Makalah Tentang Kepailitan

Kata Pengantar Alhamdulillah puji syukur kehadirat Allah SWT yang senantiasa melimpahkan rahmat dan hidayah serta Inayah-Nya, sehingga kami dapat menyelesaikan tugas pembuatan makalah ini yang membahas tentang Kepailitan dan dapat diselesaikan dengan tepat tanpa mengalami hambatan yang berarti. Semoga dengan selesainya makalah ini dapat bermanfaat bagi kami selaku penulis dan bagi para pembaca semuanya.
            Kami menyadari dalam penyusunan makalah ini masih jauh dari kesempurnaan. Oleh karena itu demi penyempurnaan tulisan ini, kami mengharapkan masukan dan saran yang bersifat membangun.
            Akhirnya penulis berharap semoga makalah ini bermanfaat bagi pihak-pihak yang berkompeten. Amin.

BAB I
PENDAHULUAN
A.    Latar Belakang
Dalam makalah ini peyeusun akan membahas dan menguraikan sebagaimana dalam rumusan masalah. Baikalah untuk lebih jelasnya akan dibahas berikut ini.

B.     Rumusan Masalah
1.      Apa itu Kepailitan?
2.      Bagaimana persyaratan untuk dinyatakan Pailit?
3.      Pihak-pihak yang dapat mengajukan Permohonan Kepailitan?
C.    Rumusan Tujuan
1.      Menjelaskan tentang kepailitan
2.      Menjelaskan persyaratan untuk dinyatakan Pailit
3.      Menjelaskan Pihak-pihak yang dapat mengajukan Permohonan Kepailitan

BAB II
PEMBAHASAN
A.    Pengertian dan Pengaturan Kepailitan
Definisi kepailitan secara yuridis terdapat dalam ketentuan Pasal 1 angka 1 Undang-undang Nomor 37 tahun 2004 tentang Kepailitan dan Penundaan Kewajiban Pembayaran Utang yaitu:
“Kepailitan adalah sita umum atas semua kekayaan Debitur Pailit yang pengurusan dan pemberesannya dilakukan oleh kurator di bawah pengawasan Hakim Pengawas sebagaimana diatur dalam undang-undang ini”.

▬▬▬▬▬▬▬▬▬▬

Petunjuk Tugas
a – Jawablah pertanyaan berikut berdasarkan makalah tentang kepailitan di atas.
(i) Undang-undang apa yang memuat definisi yuridis kepailitan?
(ii) Oleh siapa pengurusan dan pemberesan kekayaan Debitur Pailit dilakukan, dan di bawah pengawasan siapa?
(iii) Apa yang diharapkan penyusun dari pembaca demi penyempurnaan tulisan?
b – Sebutkan semua butir yang tercantum di bawah judul "Rumusan Tujuan" dalam makalah tentang kepailitan.
c – Tuliskan kembali tanpa perubahan seluruh bagian makalah tentang kepailitan, mulai dari "Makalah Tentang Kepailitan" sampai ke "para pembaca semuanya.".

Cuplikan dari sebuah dataset:
▬▬▬▬▬▬▬▬▬▬

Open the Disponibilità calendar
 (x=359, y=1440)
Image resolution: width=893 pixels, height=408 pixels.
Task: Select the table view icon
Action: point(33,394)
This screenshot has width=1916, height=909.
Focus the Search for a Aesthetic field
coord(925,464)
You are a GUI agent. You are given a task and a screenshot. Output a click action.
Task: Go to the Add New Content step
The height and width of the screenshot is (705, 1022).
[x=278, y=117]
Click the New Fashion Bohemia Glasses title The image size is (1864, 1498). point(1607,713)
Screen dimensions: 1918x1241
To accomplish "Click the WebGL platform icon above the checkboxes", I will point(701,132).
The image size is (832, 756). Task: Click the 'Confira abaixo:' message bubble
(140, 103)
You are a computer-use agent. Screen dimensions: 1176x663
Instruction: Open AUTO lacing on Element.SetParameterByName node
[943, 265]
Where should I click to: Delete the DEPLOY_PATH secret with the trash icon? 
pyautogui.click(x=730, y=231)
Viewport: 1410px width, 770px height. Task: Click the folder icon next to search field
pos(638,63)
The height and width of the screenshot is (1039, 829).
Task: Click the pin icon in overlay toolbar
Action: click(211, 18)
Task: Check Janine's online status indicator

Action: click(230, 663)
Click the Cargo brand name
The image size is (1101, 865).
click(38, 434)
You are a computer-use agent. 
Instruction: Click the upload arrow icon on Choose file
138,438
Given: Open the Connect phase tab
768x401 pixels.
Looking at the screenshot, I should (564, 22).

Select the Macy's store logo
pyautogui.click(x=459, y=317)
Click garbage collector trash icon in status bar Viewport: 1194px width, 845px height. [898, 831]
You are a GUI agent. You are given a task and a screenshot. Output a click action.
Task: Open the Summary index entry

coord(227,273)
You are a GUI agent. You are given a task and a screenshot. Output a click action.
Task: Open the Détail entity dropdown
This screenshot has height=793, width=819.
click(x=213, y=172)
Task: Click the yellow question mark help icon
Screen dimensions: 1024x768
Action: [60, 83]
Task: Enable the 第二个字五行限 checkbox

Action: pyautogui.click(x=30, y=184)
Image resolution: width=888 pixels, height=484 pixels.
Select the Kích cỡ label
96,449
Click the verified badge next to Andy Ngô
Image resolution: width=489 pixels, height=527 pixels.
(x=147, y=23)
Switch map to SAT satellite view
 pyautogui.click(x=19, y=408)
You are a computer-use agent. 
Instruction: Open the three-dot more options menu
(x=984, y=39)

▬▬▬▬▬▬▬▬▬▬

Jawaban Setiap Tugas
a –
(i) Undang-undang Nomor 37 tahun 2004 tentang Kepailitan dan Penundaan Kewajiban Pembayaran Utang, yaitu dalam ketentuan Pasal 1 angka 1.
(ii) Oleh kurator, di bawah pengawasan Hakim Pengawas.
(iii) Masukan dan saran yang bersifat membangun.

b –
1. Menjelaskan tentang kepailitan
2. Menjelaskan persyaratan untuk dinyatakan Pailit
3. Menjelaskan Pihak-pihak yang dapat mengajukan Permohonan Kepailitan

c –
Makalah Tentang Kepailitan

Kata Pengantar Alhamdulillah puji syukur kehadirat Allah SWT yang senantiasa melimpahkan rahmat dan hidayah serta Inayah-Nya, sehingga kami dapat menyelesaikan tugas pembuatan makalah ini yang membahas tentang Kepailitan dan dapat diselesaikan dengan tepat tanpa mengalami hambatan yang berarti. Semoga dengan selesainya makalah ini dapat bermanfaat bagi kami selaku penulis dan bagi para pembaca semuanya.